For the latest stable version, please use Spring Data JPA 3.3.1!

Merging persistence units

Spring supports having multiple persistence units. Sometimes, however, you might want to modularize your application but still make sure that all these modules run inside a single persistence unit. To enable that behavior, Spring Data JPA offers a PersistenceUnitManager implementation that automatically merges persistence units based on their name, as shown in the following example:

Example 1. Using MergingPersistenceUnitmanager
<bean class="….LocalContainerEntityManagerFactoryBean">
  <property name="persistenceUnitManager">
    <bean class="….MergingPersistenceUnitManager" />
  </property>
</bean>

Classpath Scanning for @Entity Classes and JPA Mapping Files

A plain JPA setup requires all annotation-mapped entity classes to be listed in orm.xml.
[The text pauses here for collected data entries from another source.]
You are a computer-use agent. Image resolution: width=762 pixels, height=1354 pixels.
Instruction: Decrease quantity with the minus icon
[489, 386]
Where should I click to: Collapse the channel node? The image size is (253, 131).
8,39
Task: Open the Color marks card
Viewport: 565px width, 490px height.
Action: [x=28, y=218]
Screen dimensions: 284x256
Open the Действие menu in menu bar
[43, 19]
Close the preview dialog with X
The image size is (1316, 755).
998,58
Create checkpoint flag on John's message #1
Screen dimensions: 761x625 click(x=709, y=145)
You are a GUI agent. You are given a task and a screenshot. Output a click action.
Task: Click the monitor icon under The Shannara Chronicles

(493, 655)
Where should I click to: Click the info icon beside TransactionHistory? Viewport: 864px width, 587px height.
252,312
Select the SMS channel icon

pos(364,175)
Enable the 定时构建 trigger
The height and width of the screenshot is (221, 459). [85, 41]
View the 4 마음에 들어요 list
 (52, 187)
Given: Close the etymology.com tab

The same applies to XML mapping files. Spring Data JPA provides a ClasspathScanningPersistenceUnitPostProcessor that gets a base package configured and optionally takes a mapping filename pattern. It then scans the given package for classes annotated with @Entity or @MappedSuperclass, loads the configuration files that match the filename pattern, and hands them to the JPA configuration. The post-processor must be configured as follows:

Example 2. Using ClasspathScanningPersistenceUnitPostProcessor
<bean class="….LocalContainerEntityManagerFactoryBean">
  <property name="persistenceUnitPostProcessors">
    <list>
      <bean class="org.springframework.data.jpa.support.ClasspathScanningPersistenceUnitPostProcessor">
        <constructor-arg value="com.acme.domain" />
        <property name="mappingFileNamePattern" value="**/*Mapping.xml" />
      </bean>
    </list>
  </property>
</bean>
As of Spring 3.1, a package to scan can be configured on the LocalContainerEntityManagerFactoryBean directly to enable classpath scanning for entity classes. See the JavaDoc for details.